A projeção de Mercator surgiu em 1569. Ela leva o nome de seu criador, o flamengo Gerardus Mercator. As maiores críticas em relação ao trabalho do cartógrafo é em relação às proporções. Enquanto na sua representação a forma dos continentes é preservada, os tamanhos são distorcidos drasticamente. Quer um exemplo? Nele, a Groenlândia, ilha de pouco mais de 2 milhões de quilômetros de área, fica maior do que a Oceania, que na realidade tem uma área de mais de 9 milhões km².
Ainda que o pensamento hegemônico do período transpareça na projeção, com o seu eurocentrismo, por exemplo, não podemos descontextualizá-la, como alerta a professora Sonia Castellar, professora livre docente em metodologia do ensino de Geografia da FE-USP. “A versão de Mercator leva em consideração a distância entre os lugares. Ele era o mapa de referência no período das grandes navegações, e até hoje é usado em aviação e navegação”, explica a docente. “No contexto da época”, ensina o professor Claudio Hansen, do Descomplica, “as pessoas tinham pouco conhecimento de mundo. As descobertas das grandes navegações é que iam construindo essa visão. Logo, o ‘mundo’ foi construído a partir da expansão europeia e, obviamente, os mapas retratavam esse contexto”.
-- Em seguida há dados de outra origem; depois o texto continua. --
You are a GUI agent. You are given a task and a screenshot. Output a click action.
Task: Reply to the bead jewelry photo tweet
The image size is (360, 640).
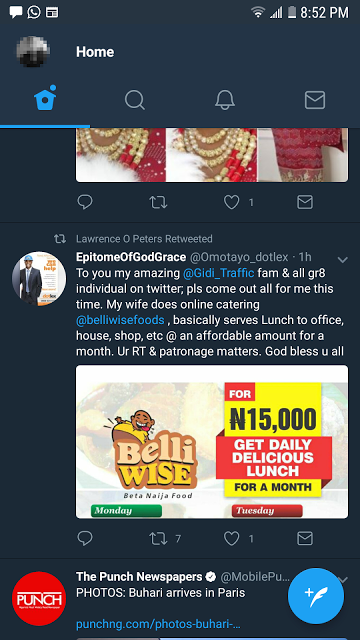[85, 202]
Em 1973, o historiador alemão Arno Peters trouxe de volta à discussão uma projeção antiga, feita primeiramente pelo clérigo e astrônomo escocês James Gall. Ao contrário da técnica usada por Mercator, a versão popularizada por Peters se compromete com a área dos continentes, provocando distorções visualmente chocantes em seus formatos. À época de seu nascimento, ela foi apelidada de “terceiromundista”. “Peters queria mostrar a África. Há um aumento da importância dos países do hemisfério sul. Há essa ideia de que o ‘subdesenvolvido’ é menos, até em termos numéricos, mas quando você olha esse mapa, vê a força de um mundo que foi diminuído por Mercator”, diz a professora Christina Luciana do Carmo, do Curso Poliedro.
De acordo com o que Colin Rose, funcionário da administração das escolas públicas de Boston, disse para o jornal The Guardian, a adoção da projeção de Gall-Peters é “uma mudança de paradigma”. “É importante que os estudantes confiem no material escolar, mas também possam questioná-lo”, ponderou. A professora Christina argumenta que esse posicionamento é um contraponto ao atual processo político estadunidense, comandado por Donald Trump: “Ao usar uma projeção centrada na África, você pede para as pessoas verem o mundo de uma forma diferente e questiona o isolamento mundial, a visão de que os Estados Unidos se basta”. Ela também chama atenção para o fato de a mudança ter acontecido, justamente, em Boston – onde ficam o MIT e a Universidade de Harvard -, de acordo com a docente uma cidade com uma “força intelectual muito grande”.
Mas nada disso significa que nós devamos “demonizar” a projeção de Mercator, ok? Nós precisamos nos lembrar, principalmente, do contexto em que ele foi produzido. E também devemos ter sempre em mente que, afinal, um mapa não passa de uma representação do mundo e, como toda a representação, é influenciado por forças e interesses nem sempre imparciais. Interpretação não é só válida para textos.